The uncertainty stems from the fact that Dodd-Frank has put many things in motion that are far from over. Dodd-Frank doesn’t represent the end-game so much as it does the beginning of a race, and the starter’s pistol has just now gone off. According to CFO Magazine, when asked if the Dodd-Frank Act will hinder access to capital, one in three CFOs said they didn’t know, one way or the other. More telling is the fact that the majority of the CFOs who were polled believed that Dodd-Frank would ultimately hinder access to cash.
On another front, Federal Accounting Standards Board (FASB) has set about to “develop a new approach to lease accounting that would ensure that assets and liabilities arising under leases are recognized in the statement of financial position.” In other words, they want companies to report leases as balance sheet liabilities, instead of simply expensing monthly lease payments.
This is the world that we live our lives and operate our businesses in. It is an uncertain, unpredictable, and continuously evolving world. So between the cyclical economy, the combined uncertainty of Dodd-Frank and the new rules the FASB is working on, it appears as though now is not a very good time for owners, managers or business executives to invest in their business—and in the future—correct? Obviously, the answer to that question is a resounding “Nonsense!”
The fact is that business cannot wait for a cloudless sky before it sails into the future. The future is now, and regardless of the uncertainty that surrounds it, the only way to grow and succeed is to conduct business as usual, aggressively, every day. Sitting on the sidelines waiting for the economy to stabilize, or for the Dodd-Frank and the FASB changes to take effect could easily mean missing the game entirely. The changes and the changes to the changes will undoubtedly be going on for years.

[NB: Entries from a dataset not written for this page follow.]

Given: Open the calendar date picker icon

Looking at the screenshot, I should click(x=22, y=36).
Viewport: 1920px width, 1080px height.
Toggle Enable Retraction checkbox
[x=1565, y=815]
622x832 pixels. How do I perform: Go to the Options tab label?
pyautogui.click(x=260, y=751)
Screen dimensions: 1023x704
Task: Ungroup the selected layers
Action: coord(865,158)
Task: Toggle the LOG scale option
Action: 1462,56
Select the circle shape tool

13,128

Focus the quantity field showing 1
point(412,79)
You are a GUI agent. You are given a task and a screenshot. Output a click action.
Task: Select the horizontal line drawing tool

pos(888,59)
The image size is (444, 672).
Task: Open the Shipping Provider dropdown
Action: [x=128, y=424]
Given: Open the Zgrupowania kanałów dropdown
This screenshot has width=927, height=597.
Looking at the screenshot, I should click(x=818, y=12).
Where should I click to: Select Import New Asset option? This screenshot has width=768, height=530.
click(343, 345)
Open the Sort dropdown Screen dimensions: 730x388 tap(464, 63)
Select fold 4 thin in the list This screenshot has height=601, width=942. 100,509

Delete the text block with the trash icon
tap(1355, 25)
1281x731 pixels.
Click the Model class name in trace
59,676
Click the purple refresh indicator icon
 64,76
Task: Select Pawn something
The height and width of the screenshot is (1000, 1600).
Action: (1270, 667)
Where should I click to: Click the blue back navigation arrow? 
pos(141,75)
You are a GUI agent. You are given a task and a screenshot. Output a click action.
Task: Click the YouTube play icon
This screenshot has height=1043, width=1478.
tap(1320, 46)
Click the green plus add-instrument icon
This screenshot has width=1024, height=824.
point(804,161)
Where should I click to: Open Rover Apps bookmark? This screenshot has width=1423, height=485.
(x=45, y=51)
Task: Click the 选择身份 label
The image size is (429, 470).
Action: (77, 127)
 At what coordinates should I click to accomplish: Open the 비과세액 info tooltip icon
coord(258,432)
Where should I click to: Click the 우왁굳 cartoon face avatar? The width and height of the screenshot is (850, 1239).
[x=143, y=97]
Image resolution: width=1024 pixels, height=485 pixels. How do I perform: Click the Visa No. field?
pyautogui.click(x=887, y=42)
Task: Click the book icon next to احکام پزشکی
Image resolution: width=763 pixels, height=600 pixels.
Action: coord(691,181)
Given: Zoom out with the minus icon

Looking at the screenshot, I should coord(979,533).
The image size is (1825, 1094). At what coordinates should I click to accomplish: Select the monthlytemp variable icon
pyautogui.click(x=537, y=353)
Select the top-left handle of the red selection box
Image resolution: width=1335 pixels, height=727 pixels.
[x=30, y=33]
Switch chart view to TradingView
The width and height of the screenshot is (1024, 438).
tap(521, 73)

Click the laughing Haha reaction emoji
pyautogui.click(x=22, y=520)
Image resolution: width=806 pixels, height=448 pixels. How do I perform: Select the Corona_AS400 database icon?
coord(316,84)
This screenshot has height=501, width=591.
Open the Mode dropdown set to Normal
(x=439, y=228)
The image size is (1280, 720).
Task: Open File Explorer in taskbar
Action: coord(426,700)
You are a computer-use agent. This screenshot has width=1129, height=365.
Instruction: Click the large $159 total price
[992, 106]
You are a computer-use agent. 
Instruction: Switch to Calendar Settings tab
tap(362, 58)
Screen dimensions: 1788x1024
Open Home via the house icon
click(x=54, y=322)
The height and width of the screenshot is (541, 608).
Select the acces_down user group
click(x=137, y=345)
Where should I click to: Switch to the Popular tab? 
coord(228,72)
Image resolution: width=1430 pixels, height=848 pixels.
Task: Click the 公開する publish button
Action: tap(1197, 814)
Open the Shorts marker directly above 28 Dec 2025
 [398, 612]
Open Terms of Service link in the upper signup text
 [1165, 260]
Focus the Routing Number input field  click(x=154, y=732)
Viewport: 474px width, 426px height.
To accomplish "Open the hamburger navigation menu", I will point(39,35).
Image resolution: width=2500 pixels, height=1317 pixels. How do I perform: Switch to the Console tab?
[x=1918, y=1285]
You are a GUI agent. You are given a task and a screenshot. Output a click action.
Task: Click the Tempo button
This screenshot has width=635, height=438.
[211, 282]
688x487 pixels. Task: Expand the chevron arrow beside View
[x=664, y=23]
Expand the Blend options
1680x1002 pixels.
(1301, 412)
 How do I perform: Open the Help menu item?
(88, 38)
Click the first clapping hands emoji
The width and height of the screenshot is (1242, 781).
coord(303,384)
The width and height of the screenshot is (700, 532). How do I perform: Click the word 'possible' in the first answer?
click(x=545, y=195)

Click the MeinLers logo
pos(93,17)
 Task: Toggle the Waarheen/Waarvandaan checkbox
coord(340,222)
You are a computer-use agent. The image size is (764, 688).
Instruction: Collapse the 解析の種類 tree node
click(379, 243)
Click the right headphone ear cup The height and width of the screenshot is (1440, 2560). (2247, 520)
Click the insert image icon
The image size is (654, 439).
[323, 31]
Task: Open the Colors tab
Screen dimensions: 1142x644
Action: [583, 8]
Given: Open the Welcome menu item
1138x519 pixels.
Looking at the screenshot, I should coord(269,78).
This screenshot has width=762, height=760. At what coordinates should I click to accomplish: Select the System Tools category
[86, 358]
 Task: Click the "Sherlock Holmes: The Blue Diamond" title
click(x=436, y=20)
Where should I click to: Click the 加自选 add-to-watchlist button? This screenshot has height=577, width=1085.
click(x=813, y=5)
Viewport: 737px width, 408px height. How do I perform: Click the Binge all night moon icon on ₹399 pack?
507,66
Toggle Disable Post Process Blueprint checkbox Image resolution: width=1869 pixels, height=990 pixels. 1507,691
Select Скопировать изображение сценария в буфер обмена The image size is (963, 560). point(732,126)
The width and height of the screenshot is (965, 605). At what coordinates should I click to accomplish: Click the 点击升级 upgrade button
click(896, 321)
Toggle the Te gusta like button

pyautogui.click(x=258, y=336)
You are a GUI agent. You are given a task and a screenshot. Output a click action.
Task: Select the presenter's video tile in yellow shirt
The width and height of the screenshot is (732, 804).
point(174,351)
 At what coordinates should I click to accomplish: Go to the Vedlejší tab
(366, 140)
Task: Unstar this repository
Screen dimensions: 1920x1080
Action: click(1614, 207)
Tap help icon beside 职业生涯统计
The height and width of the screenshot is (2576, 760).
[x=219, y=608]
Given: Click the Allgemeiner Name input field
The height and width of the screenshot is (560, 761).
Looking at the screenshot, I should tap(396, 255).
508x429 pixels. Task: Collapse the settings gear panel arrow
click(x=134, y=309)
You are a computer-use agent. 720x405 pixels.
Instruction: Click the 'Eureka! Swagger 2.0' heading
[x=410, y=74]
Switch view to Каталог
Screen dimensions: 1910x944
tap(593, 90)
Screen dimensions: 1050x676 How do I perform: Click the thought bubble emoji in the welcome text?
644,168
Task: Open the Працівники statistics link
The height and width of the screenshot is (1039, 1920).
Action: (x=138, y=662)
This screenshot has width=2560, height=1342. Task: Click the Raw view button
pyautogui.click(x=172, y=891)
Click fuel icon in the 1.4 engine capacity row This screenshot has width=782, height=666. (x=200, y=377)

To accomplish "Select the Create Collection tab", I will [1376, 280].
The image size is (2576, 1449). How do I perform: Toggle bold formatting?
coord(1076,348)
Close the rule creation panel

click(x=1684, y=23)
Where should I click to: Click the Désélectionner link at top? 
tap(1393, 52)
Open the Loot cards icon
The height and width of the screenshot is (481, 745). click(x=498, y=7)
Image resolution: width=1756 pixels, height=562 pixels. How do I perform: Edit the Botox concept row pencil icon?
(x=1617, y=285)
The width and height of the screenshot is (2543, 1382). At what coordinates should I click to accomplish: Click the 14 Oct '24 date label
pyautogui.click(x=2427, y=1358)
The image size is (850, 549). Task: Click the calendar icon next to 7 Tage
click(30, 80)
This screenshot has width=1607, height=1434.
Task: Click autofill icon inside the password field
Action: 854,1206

Dodd-Frank and the FASB are not going to restart the economy or speed up the recovery. Ultimately, the changes to the financial system may make things a bit safer—nobody knows for sure. But don’t wait for the economy or Dodd-Frank or the FASB to accelerate your revenue or to boost your profits. That won’t happen. Growing your business and making it more profitable are entirely up to you.
Yes, cash is king. And whatever uncertainty exists, there is capital out there if you need it.